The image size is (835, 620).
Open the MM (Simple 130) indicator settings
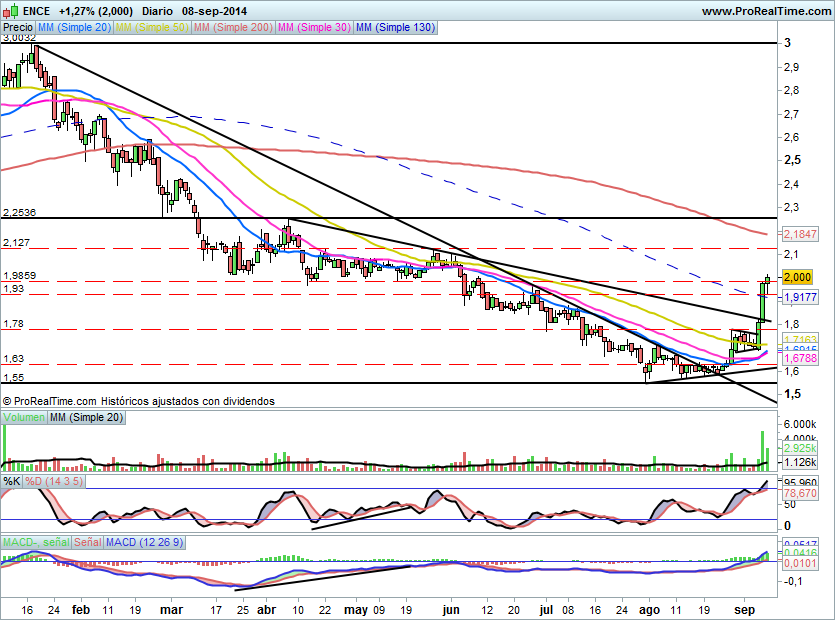coord(395,28)
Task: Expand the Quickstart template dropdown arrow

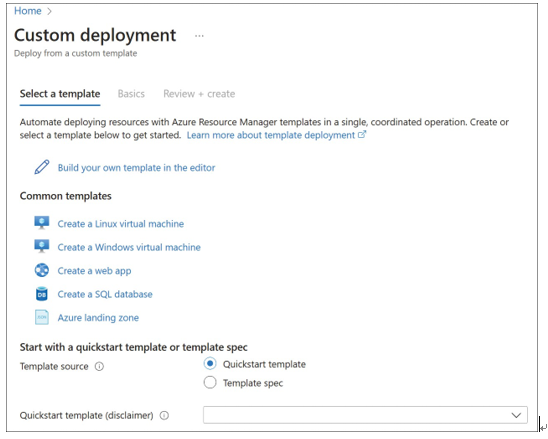Action: click(x=516, y=415)
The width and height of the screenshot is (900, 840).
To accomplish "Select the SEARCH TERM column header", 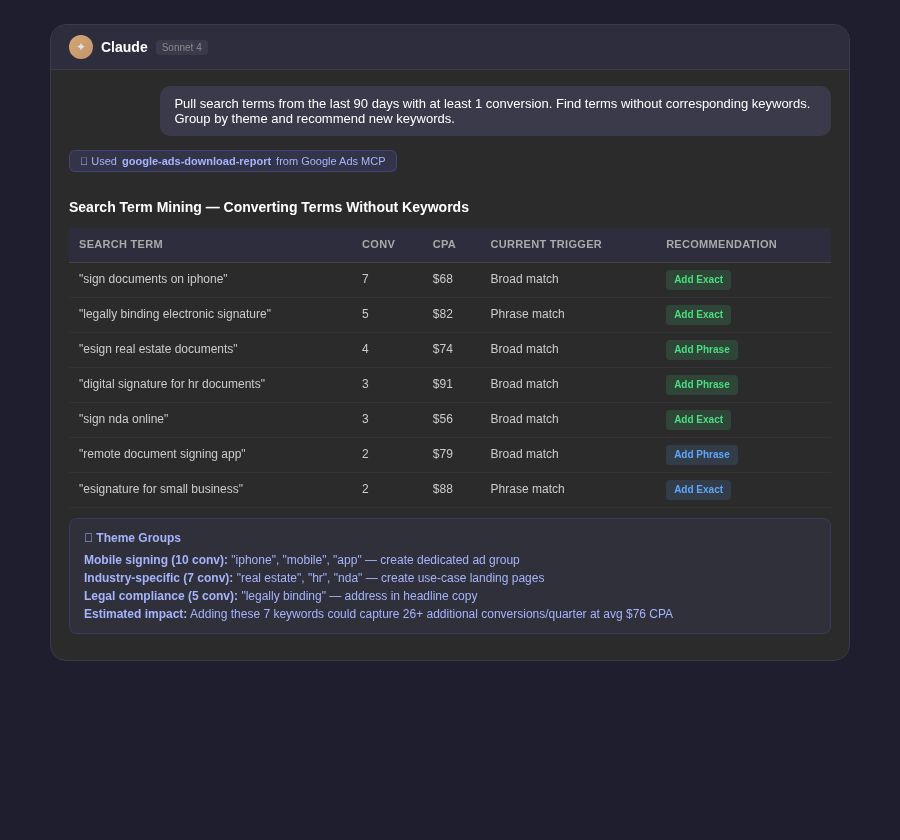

▶ [REQUIREMENTS]:
Rewrite the rows above, replacing "column header" with "column heading" and leaving everything else unchanged. Omit the pictures.

▶ [PROBLEM SOLUTION]:
The image size is (835, 620).
Open the MM (Simple 130) indicator settings
coord(395,28)
Task: Expand the Quickstart template dropdown arrow

Action: click(x=516, y=415)
The width and height of the screenshot is (900, 840).
To accomplish "Select the SEARCH TERM column heading", 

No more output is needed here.